My work emphasizes both historical research and analytical methods in an attempt to answer some of the broad questions concerning state-society relations, institutional change, and the long-term factors underlying contemporary national and international politics. In the broadest sense, my interest is in the relationship between war-making and state formation. Currently my area of research is focused on problems that are situated at the intersection of security studies, law, and public policy.  

I am currently working on two projects:  an article co-authored with Guy Oakes, The Origins of the Truman Loyalty Program Reconsidered: Institutional Developments and Political Contingencies. This essay considers the rationalization of internal security programs in the postwar 80th-82nd Congresses and its consequences for both political development and citizenship in the United States during the early Cold War.  

The second project considers the institutional roots of the Department of Homeland Security and the problem of balancing anti-terrorism, civil liberties, and civilian defense in the post-September 11, 2001 period.  This will be the topic of my second book. It is a comparative study of the internal security policies in United States, Great Britain, and Israel. This project examines two primary issues: war and state-building as it relates to the post-9/11 period; and, given that the DHS hopes to selectively institutionalize some  programs that are used in both Great Britain and Israel as tools for internal security, I am interested in examining what kind of public policy is possible in a robust federal republic such as the US.

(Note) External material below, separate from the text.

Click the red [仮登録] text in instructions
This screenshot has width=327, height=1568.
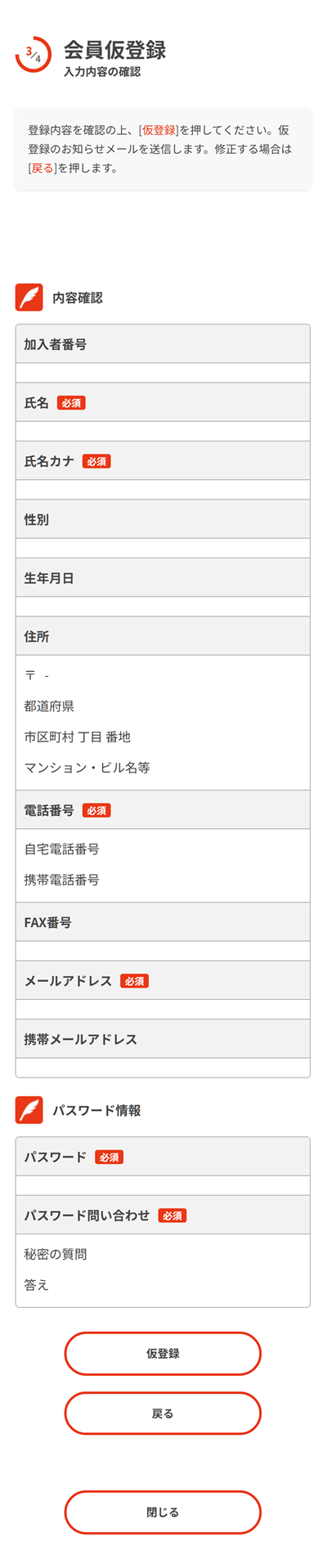coord(159,130)
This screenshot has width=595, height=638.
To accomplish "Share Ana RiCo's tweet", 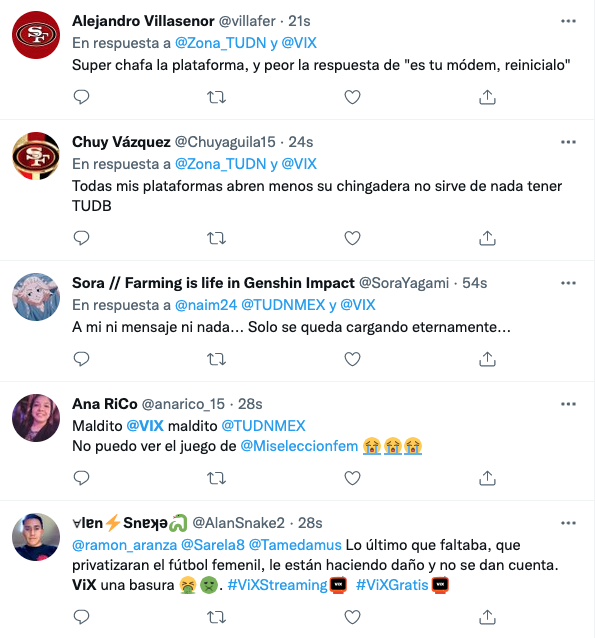I will [x=487, y=478].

Finally, I am involved in research (linked in many ways to the above) that is tied to my participation in the Social Science Council's (SSRC) program, "Reframing the Challenge of Migration and Security."  http://www.ssrc.org/programs/gsc/gsc_activities/migration/index.page

Books:

Neither Dead Nor Red: Civil Defense and American Political Development During the Early Cold War  (Routledge, 2001).

Selected Publications (articles):

The Early Cold War and American Political Development: Reflections on Recent Scholarship, International Journal of Politics, Culture and Society (Spring 2002)

Segregationist Liberalism: The NAACP and Resistance to Civil Defense Planning in the Early Cold War, 1951-1953, International Journal of Politics, Culture and Society (Spring 2000)

Atomic Fantasies and Make-Believe War: The American State, Social Control, and Civil Defense Planning, 1946-1952, Political Power and Social Theory 9 (1995)

Conference Report: Social Science History Association, International Labor and Working-Class History 48 (Fall 1995), with Kim Geiger

Preparing for Cold War: The Politics of Home-Front Mobilization, 1946-1952," Center for Studies of Social Change, The Working Paper Series, No. 202 (December 1994), with Kim Geiger

From Real War to Imaginary War: The American State, Civil Defense Plans, and the Home Front, 1946-1952," Center for Studies of Social Change, The Working Paper Series, No. 184 (April 1994)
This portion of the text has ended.